Scotch_Brawth

Q: Repairing Boot Camp after creating new partition

I'm running OS X 10.8 and Windows 7 x64 Pro.

 

After properly setting up Boot Camp to dual-boot Windows on my Mac mini, I decided to test whether or not it was true that creating another partition (a data partition for OS X) would interfere with Boot Camp.  Wikipedia claims it does interfere but without citing a source, whilst the Boot Camp documentation itself only specifies that the disk must be a single partition _prior_ to setup - there's no mention of whether the disk must be _kept_ that way afterwards.

§ **Data segment**:
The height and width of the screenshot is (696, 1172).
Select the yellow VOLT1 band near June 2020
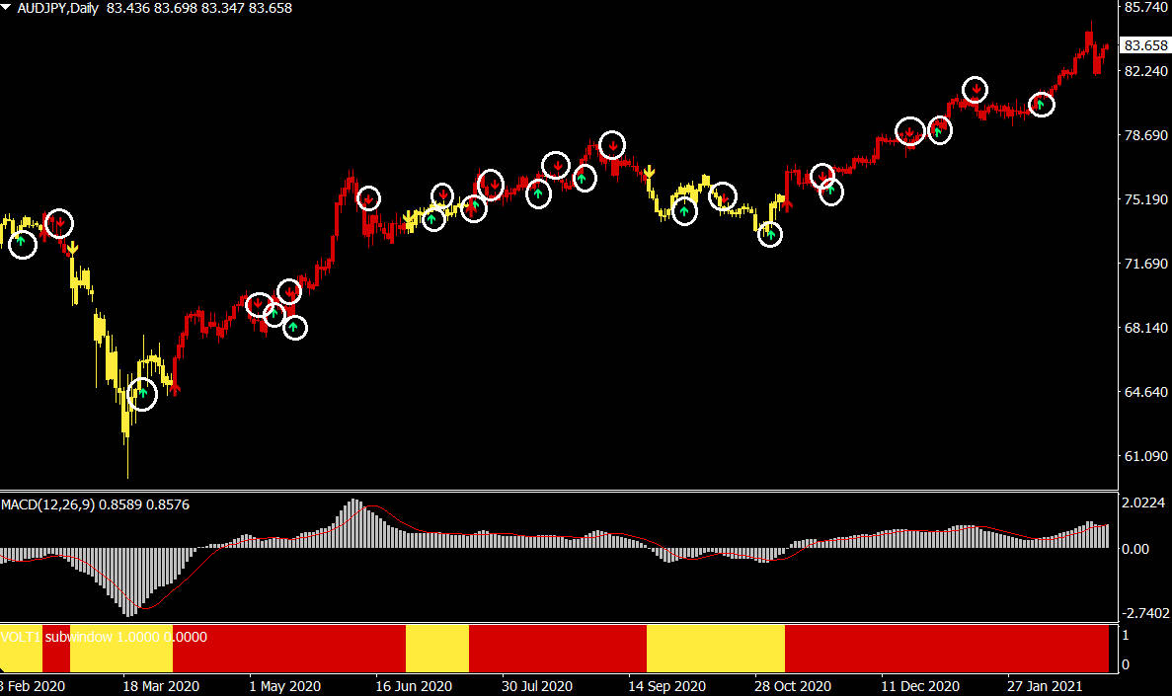436,649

§ **Exercise 1**:
From the Boot Camp post, answer each on its own line:
(a) Which version of OS X is being run?
(b) On what computer was Boot Camp set up?
(c) What does the Boot Camp documentation specify about the disk?
§ **Exercise 2**: Write the next part of the Boot Camp post.

§ **Task output 1**:
(a) OS X 10.8
(b) A Mac mini
(c) That the disk must be a single partition prior to setup

§ **Task output 2**:
I opened Disk Utility, reduced the size of my OS X parition from 420GB to 80GB, and created a new partition in the unallocated space.  Here's how it looks now:

/___sbsstatic___/migration-images/190/19047693-1.png

When I attempted to proceed with the process, I did receive a warning that doing this (and I quote), "may" cause problems with Boot Camp.  Seeing as it was inconclusive, I thought I'd give it a shot - nothing ventured…

 

Of course, it borked Boot Camp, otherwise I wouldn't be posting here.  Whilst OS X boots just fine, the Boot Camp partition now no longer shows up in the Startup Manager, though it does in the Startup Disk prefPane.  If I do attempt to boot into Boot Camp, I receive the following message on a black screen:

No bootable device --- insert boot disk and press any key

The advice given to someone who had this same problem was, "fix your damaged Boot Camp volume."  But I'm at a loss as to how to do that.

 

So, anyone know how to proceed now so that I can keep my partitions as is, whilst fully restoring normal Boot Camp functionality?

Mac mini (Mid 2011), Mac OS X (10.7.4)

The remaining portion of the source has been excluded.